[Opening Exercise material section]
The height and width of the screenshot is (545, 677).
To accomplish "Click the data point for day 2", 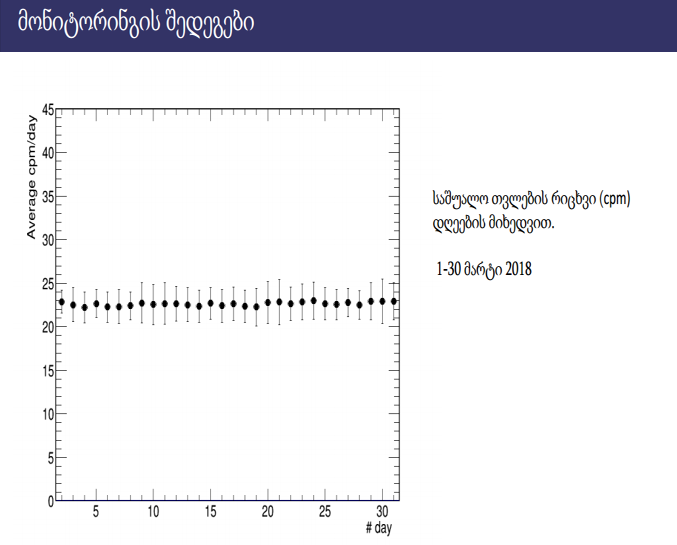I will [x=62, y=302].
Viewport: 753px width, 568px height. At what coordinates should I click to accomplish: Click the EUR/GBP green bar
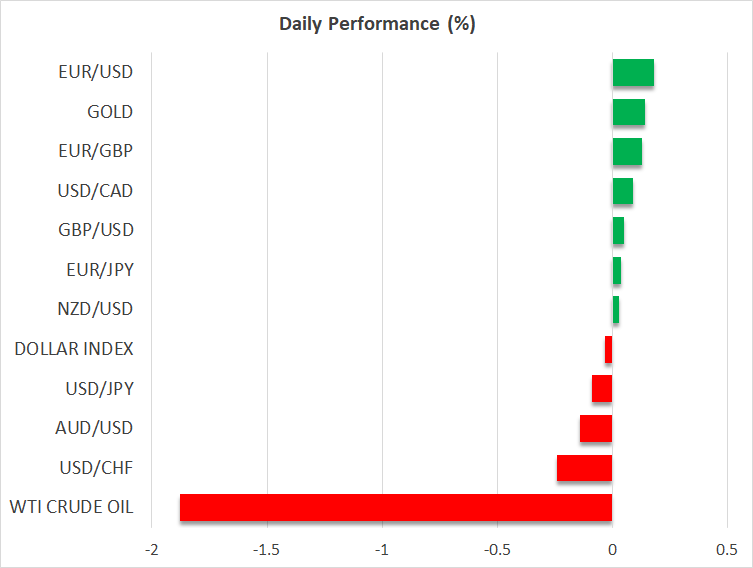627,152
[Closing Exercise material section]
[Opening Exercise material section]
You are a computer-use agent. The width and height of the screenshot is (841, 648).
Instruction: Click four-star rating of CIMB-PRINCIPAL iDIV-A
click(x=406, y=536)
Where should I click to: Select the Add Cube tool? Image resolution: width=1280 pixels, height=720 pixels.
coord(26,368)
[Closing Exercise material section]
(What you need to do): What are the lines of the data above that include the string "screenshot"? Copy them.

(Response to the exercise):
The height and width of the screenshot is (545, 677).
You are a computer-use agent. The width and height of the screenshot is (841, 648).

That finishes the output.